また、DNAとタンパク質の複合体をクロマチンと呼ぶ事もあります。最近の研究で、DNA上の塩基配列だけでなく、DNAと結合しているタンパク質もDNA情報を使うためには重要である事がわかってきました。

最近の研究は、DNAのみでなく、DNAと結合しているタンパク質、そして染色体全体を遺伝情報のターゲットとして解析する研究が盛んです。

5. まとめ

染色体が遺伝情報を含んでおり、遺伝子発現に重要な調節機構を持っている事は、現在研究が盛んに行われている分野です。これまでの研究によって、いくつかのメカニズムが明らかになっています。
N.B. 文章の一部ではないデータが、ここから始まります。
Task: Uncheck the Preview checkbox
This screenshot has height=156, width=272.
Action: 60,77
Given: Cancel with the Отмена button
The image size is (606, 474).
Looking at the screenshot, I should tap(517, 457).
元々、染色体は遺伝という概念の中で発見されたものではありません。顕微鏡の下で観察し、細胞はどういうものから構成されているのかという研究の中で発見されました。その後、メンデルによって遺伝という概念が生み出され、遺伝の研究が始まると、染色体が遺伝に重要な構造物である事が明らかになりました。
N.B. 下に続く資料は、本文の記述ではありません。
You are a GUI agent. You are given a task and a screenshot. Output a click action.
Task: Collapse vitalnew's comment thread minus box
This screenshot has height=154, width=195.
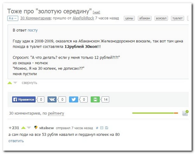(102, 128)
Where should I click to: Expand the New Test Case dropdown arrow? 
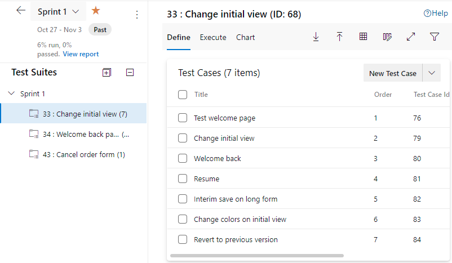coord(432,73)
まず、この染色体内のタンパク質に遺伝情報があると考えられていました。しかし研究が進み、遺伝情報はデオキシリボ核酸、つまりDNAにある事が明らかになりました。染色体のタンパク質は、DNA上にある情報が引き出されるときに調節する役割、また細胞分裂の時にDNAが複製されるときに重要である事がわかっています。

まだまだ解明しきれていない「遺伝子」。研究が現在進行形で進んでいるため、時代によって「遺伝子」という言葉の指す意味は変わります。この記事で書いた内容だけでも、

  • 遺伝情報本体のDNAのみを指す場合(狭義)
  • 染色体に存在する遺伝子の発現調節、DNAの構造維持などに関わるタンパク質を含めてほぼ染色体を指す場合(広義)

があります。狭義も広義も理解できれば、相手と認識を合わせることができます。

会話や文章の中に遺伝子という言葉が出てきたら、文章からその「遺伝子」は何を指しているのか、DNAか染色体かをまずは判別するように意識してみてください。